Customer Relationship Management (CRM) is a comprehensive approach for creating, maintaining and expanding customer relationships. Let’s take a closer look at what this definition implies.
First, consider the word “comprehensive.” CRM does not belong just to sales and marketing. It is not the sole responsibility of the customer service group. Nor is it the brainchild of the information technology team. While any one of these areas may be the internal champion for CRM in your organization, in point of fact, CRM must be a way of doing business that touches all areas. When CRM is delegated to one area of an organization, such as IT, customer relationships will suffer. Likewise, when an area is left out of CRM planning, the organization puts at risk the very customer relationships it seeks to maintain.
The second key word in our definition is “approach.” An approach, according to Webster, is “a way of treating or dealing with something.” CRM is a way of thinking about and dealing with customer relationships. We might also use the word strategy here because, done well, CRM involves a clear plan. In fact, we believe that your CRM strategy can actually serve as a benchmark for every other strategy in your organization. Any organizational strategy that doesn’t serve to create, maintain, or expand relationships with your target customers doesn’t serve the organization.
Strategy sets the direction for your organization. And any strategy that gets in the way of customer relationships is going to send the organization in a wrong direction. You can also consider this from a department or area level. Just as the larger organization has strategies—plans—for shareholder management, logistics, marketing, and the like, your department or area has its own set of strategies for employee retention, productivity, scheduling, and the like. Each of these strategies must support managing customer relationships. Sounds too logical to need to be mentioned. Yet it is all too easy to forget. For example, in times of extremely low unemployment, how tempting is it to keep a less than ideal employee just to have a more comfortable headcount? Or, consider the situation all too familiar to call center environments, where pressure to keep calls short goes head to head with taking the time necessary to create a positive customer experience.
Now, let’s look at the words, “creating, maintaining and expanding.” CRM is about the entire customer cycle. When you implement your CRM strategy, you will capture and analyze data about your targeted customers and their targeted buying habits. From this wealth of information, you can understand and predict customer behavior. Marketing efforts, armed with this customer intelligence, are more successful at both finding brand new customers and cultivating a deeper share of wallet from current customers. Customer contacts, informed by detailed information about customer preferences, are more satisfying.
Are you a manager whose area doesn't deal with external customers? This part of the definition still applies. First, you and your team support and add value to the individuals in your organization who do come into direct contact with customers. Again and again, the research has proven that external customer satisfaction is directly proportional to employee satisfaction.
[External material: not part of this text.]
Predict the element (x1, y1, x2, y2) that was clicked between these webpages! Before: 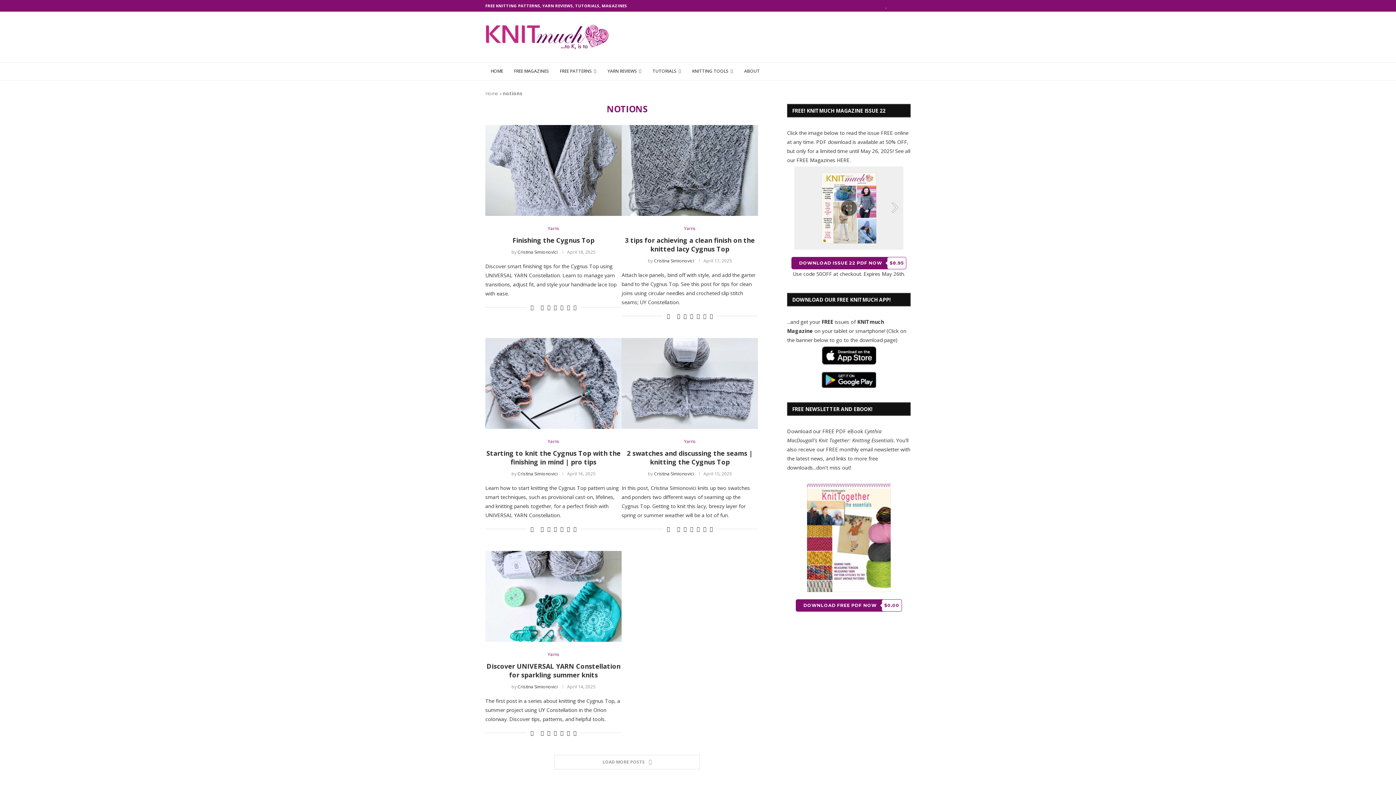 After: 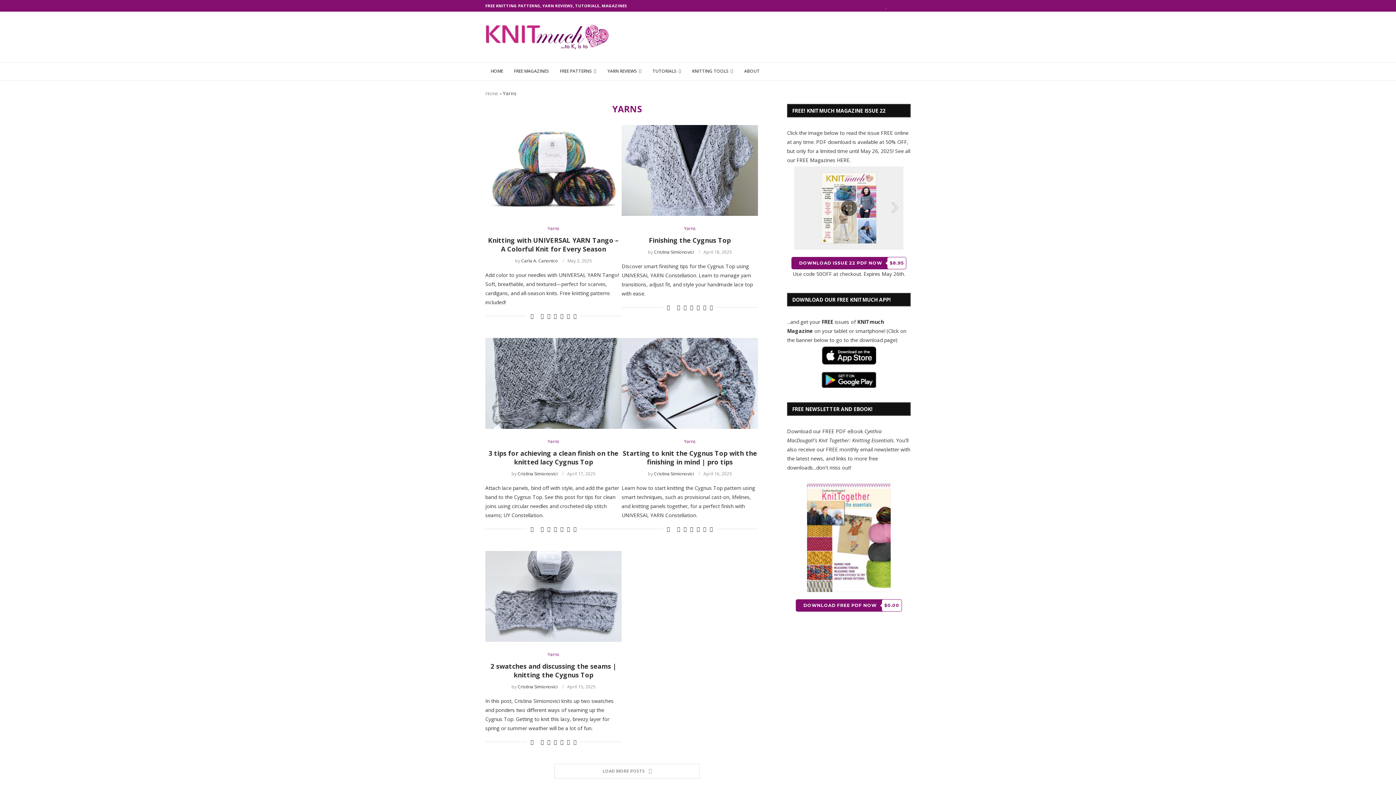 Action: label: Yarns bbox: (547, 439, 559, 444)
That means that the quality of support given to internal customers predicts the quality of support that is given to external customers. Second, consider your internal customers as advocates for your department or area. For you and your team, CRM is about growing advocates and finding new ways to add value.
Finally, what do we mean by “customer relationships” in today’s economy, where we do business with individuals and organizations whom we may never meet, may never want to meet, much less know in a person-to-person sense? CRM is about creating the feel of high touch in a high tech environment. Consider the success of Amazon.com. Both of us are frequent customers and neither of us has ever spoken to a human being during one of our service interactions. Yet, we each have a sense of relationship with Amazon. Why? Because the CRM tools that support Amazon’s customer relationship strategy allow Amazon to:
• Add value to customer transactions by identifying related items with their “customers who bought this book also bought” feature, in much the same way that a retail clerk might suggest related items to complete a sale.
• Reinforce a sense of relationship by recognizing repeat shoppers and targeting them with thank you’s ranging from thermal coffee cups to one-cent stamps to ease the transition to new postal rates. In short, customers want to do business with organizations that understand what they want and need. Wherever you are in your organization, CRM is about managing relationships more effectively so you can drive down costs while at the same time increasing the viability of your product and service offerings.